- **Brief 1**
Answer these questions using the article about the chefs in South Africa.
(a) What is the name of the young ranger on the game drive?
(b) Where did Colin Cowie grow up?
(c) About how many chacma baboons cross the dirt road?

- **Text provided**

Chefs Gone Wild

Three hot chefs and one celebrity party planner wine, dine, and whisk their way through South Africa. Richard David Story goes along for the ride.

Kruger National Park, South Africa: here in the bush, barely a quarter of a mile away from the cutting-edge luxury of the new Singita Sweni lodge, it is still dark. At 5:30 a.m. the mist, thick and mysterious, hovers above the savannah. The quiet is deafening. One senses but does not see life beginning to awaken—except of course for the five of us. We've just yawned our way out of bed and piled into the back of a Land Rover for our first game drive of the day. The last to board is Rocco DiSpirito, the Manhattan chef. "Uh, excuse me, mate," says our young ranger, a fellow named Malcolm, who winces as Rocco climbs aboard trying to balance an enormous cup of coffee. "That may not be such a good idea. It's going to be pretty wild and bumpy this morning."

Rocco pauses, cuts a sideways glance, then settles into the backseat. "Man, you've obviously never been in a New York City cab."

Rocco is one of three big-deal chefs—New Yorker Geoffrey Zakarian and Ming Tsai from Boston are the other two—who have been invited by the South African government, along with jet-set party planner Colin Cowie, to cook their way through the country showcasing the food and wine industry. Our safari at Singita is the last stop on a seven-day trip. At this moment, the sight before us has nothing to do with food or wine: Some 100 chacma baboons are galloping across the dirt road, some climbing into trees, others staring with ferocious attention. Geoffrey and Ming begin adjusting their digital cameras; Colin, who grew up in South Africa, merely pulls his sun hat farther over his face as if to say, For God's sake, it's six o'clock in the morning.

But it's Rocco, once again, who gets off the memorable line. "What's with those hot-pink asses?" he asks with that mix of lower Manhattan cool and Eddie Haskell wise guy that's made him a culinary superstar with his own TV show. "Well," begins Malcolm, clearing his throat, "it's like this, Rocco." He tries to explain delicately how the female's derriere swells and brightens in color—as a way to attract the male.

"And there are exactly how many males?" asks Rocco, persisting.

"Usually only one per troop."

We all do the math. "Cool," says Rocco, taking off his Ray-Bans. "So he's, like, the P. Diddy of the animal kingdom."

Everyone, it would appear, brings his own special perspective to Africa.

- **Information shown**
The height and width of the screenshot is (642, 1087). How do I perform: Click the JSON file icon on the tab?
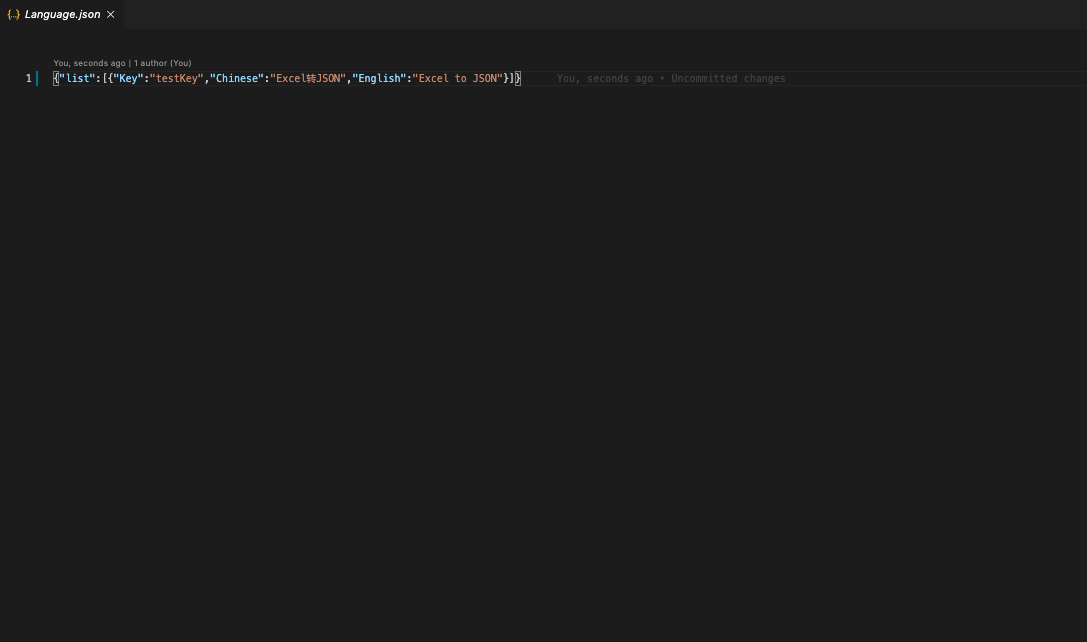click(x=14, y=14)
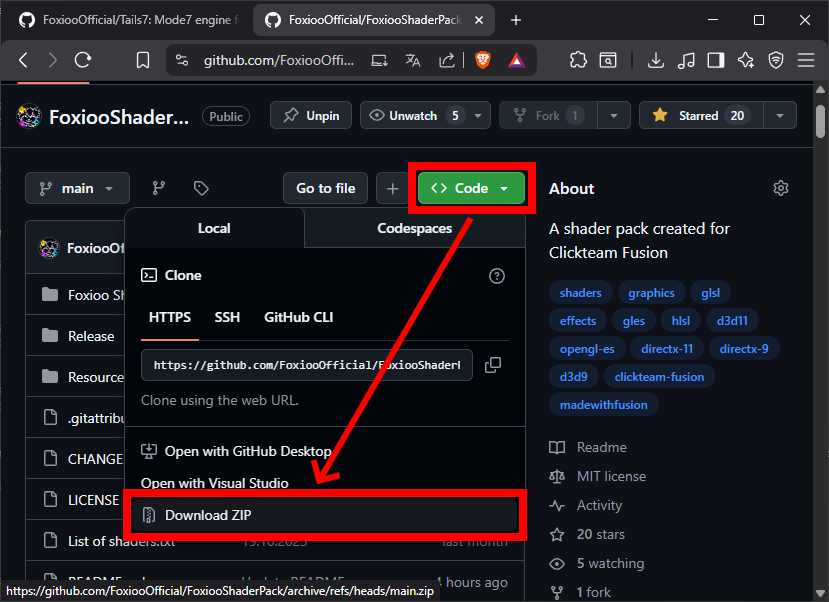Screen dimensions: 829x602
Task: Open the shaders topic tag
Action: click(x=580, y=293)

- **Brief 2**
Duplicate the records above line for line, leaving the pictures out of your answer.

- **Expected output 1**
(a) Malcolm
(b) South Africa
(c) Some 100

- **Expected output 2**
The height and width of the screenshot is (642, 1087). How do I perform: Click the JSON file icon on the tab?
click(x=14, y=14)
Screen dimensions: 829x602
Task: Open the shaders topic tag
Action: click(x=580, y=293)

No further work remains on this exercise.